_TASK MATERIAL_.

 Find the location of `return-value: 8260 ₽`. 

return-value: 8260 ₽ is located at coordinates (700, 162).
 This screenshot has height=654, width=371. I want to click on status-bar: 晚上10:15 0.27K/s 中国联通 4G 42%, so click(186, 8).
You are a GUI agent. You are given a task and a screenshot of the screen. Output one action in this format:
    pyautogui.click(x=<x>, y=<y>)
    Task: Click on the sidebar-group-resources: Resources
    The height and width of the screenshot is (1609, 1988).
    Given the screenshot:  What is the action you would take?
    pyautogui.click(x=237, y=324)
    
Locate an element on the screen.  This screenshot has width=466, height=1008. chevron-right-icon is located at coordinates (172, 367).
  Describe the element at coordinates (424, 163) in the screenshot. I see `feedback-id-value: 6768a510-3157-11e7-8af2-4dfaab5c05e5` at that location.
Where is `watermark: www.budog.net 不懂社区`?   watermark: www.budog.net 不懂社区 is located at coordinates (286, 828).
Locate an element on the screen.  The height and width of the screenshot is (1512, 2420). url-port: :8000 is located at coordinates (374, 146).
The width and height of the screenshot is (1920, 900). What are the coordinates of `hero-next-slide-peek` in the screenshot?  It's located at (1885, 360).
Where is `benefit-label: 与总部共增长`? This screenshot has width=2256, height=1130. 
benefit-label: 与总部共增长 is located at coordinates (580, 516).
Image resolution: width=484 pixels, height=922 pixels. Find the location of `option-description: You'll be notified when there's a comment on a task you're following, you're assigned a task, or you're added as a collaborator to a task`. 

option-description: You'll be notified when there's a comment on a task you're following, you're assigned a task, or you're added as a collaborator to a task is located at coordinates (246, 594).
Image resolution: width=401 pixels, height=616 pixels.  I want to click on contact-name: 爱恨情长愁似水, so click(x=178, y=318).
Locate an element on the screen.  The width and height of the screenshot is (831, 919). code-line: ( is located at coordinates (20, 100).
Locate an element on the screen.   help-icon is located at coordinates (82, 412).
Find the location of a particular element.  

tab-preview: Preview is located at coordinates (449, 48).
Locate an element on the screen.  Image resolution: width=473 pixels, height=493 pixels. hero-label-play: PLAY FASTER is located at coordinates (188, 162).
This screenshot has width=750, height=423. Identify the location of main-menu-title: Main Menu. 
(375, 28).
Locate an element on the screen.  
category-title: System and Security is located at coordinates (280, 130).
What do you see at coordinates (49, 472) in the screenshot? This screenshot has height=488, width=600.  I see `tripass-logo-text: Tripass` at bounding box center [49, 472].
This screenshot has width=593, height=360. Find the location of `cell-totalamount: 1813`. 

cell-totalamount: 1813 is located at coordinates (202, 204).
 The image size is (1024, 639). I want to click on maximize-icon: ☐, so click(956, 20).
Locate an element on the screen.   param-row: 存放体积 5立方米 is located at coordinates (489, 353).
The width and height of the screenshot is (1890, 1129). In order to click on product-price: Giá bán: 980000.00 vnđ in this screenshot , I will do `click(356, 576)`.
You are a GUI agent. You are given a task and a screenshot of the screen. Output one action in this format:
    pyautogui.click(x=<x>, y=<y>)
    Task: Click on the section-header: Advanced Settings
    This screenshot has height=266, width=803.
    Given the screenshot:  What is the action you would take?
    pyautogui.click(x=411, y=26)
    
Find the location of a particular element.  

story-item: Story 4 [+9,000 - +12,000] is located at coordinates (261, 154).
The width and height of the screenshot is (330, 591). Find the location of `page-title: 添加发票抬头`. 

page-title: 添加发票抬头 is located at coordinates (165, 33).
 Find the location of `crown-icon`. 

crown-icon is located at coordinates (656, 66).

_PROBLEM TO WORK ON_.
Revise the records by replacing "GUI agent" with "screen assistant" wherever it appears, leaving everything else unchanged.

_RESPONSE TO THIS TASK_.
 Find the location of `return-value: 8260 ₽`. 

return-value: 8260 ₽ is located at coordinates (700, 162).
 This screenshot has height=654, width=371. I want to click on status-bar: 晚上10:15 0.27K/s 中国联通 4G 42%, so click(186, 8).
You are a screen assistant. You are given a task and a screenshot of the screen. Output one action in this format:
    pyautogui.click(x=<x>, y=<y>)
    Task: Click on the sidebar-group-resources: Resources
    The height and width of the screenshot is (1609, 1988).
    Given the screenshot:  What is the action you would take?
    pyautogui.click(x=237, y=324)
    
Locate an element on the screen.  This screenshot has width=466, height=1008. chevron-right-icon is located at coordinates (172, 367).
  Describe the element at coordinates (424, 163) in the screenshot. I see `feedback-id-value: 6768a510-3157-11e7-8af2-4dfaab5c05e5` at that location.
Where is `watermark: www.budog.net 不懂社区`?   watermark: www.budog.net 不懂社区 is located at coordinates (286, 828).
Locate an element on the screen.  The height and width of the screenshot is (1512, 2420). url-port: :8000 is located at coordinates (374, 146).
The width and height of the screenshot is (1920, 900). What are the coordinates of `hero-next-slide-peek` in the screenshot?  It's located at (1885, 360).
Where is `benefit-label: 与总部共增长`? This screenshot has width=2256, height=1130. 
benefit-label: 与总部共增长 is located at coordinates (580, 516).
Image resolution: width=484 pixels, height=922 pixels. Find the location of `option-description: You'll be notified when there's a comment on a task you're following, you're assigned a task, or you're added as a collaborator to a task`. 

option-description: You'll be notified when there's a comment on a task you're following, you're assigned a task, or you're added as a collaborator to a task is located at coordinates (246, 594).
Image resolution: width=401 pixels, height=616 pixels.  I want to click on contact-name: 爱恨情长愁似水, so click(x=178, y=318).
Locate an element on the screen.  The width and height of the screenshot is (831, 919). code-line: ( is located at coordinates (20, 100).
Locate an element on the screen.   help-icon is located at coordinates (82, 412).
Find the location of a particular element.  

tab-preview: Preview is located at coordinates (449, 48).
Locate an element on the screen.  Image resolution: width=473 pixels, height=493 pixels. hero-label-play: PLAY FASTER is located at coordinates (188, 162).
This screenshot has width=750, height=423. Identify the location of main-menu-title: Main Menu. 
(375, 28).
Locate an element on the screen.  
category-title: System and Security is located at coordinates (280, 130).
What do you see at coordinates (49, 472) in the screenshot? This screenshot has height=488, width=600.  I see `tripass-logo-text: Tripass` at bounding box center [49, 472].
This screenshot has width=593, height=360. Find the location of `cell-totalamount: 1813`. 

cell-totalamount: 1813 is located at coordinates (202, 204).
 The image size is (1024, 639). I want to click on maximize-icon: ☐, so click(956, 20).
Locate an element on the screen.   param-row: 存放体积 5立方米 is located at coordinates (489, 353).
The width and height of the screenshot is (1890, 1129). In order to click on product-price: Giá bán: 980000.00 vnđ in this screenshot , I will do `click(356, 576)`.
You are a screen assistant. You are given a task and a screenshot of the screen. Output one action in this format:
    pyautogui.click(x=<x>, y=<y>)
    Task: Click on the section-header: Advanced Settings
    This screenshot has height=266, width=803.
    Given the screenshot:  What is the action you would take?
    pyautogui.click(x=411, y=26)
    
Find the location of a particular element.  

story-item: Story 4 [+9,000 - +12,000] is located at coordinates (261, 154).
The width and height of the screenshot is (330, 591). Find the location of `page-title: 添加发票抬头`. 

page-title: 添加发票抬头 is located at coordinates (165, 33).
 Find the location of `crown-icon`. 

crown-icon is located at coordinates (656, 66).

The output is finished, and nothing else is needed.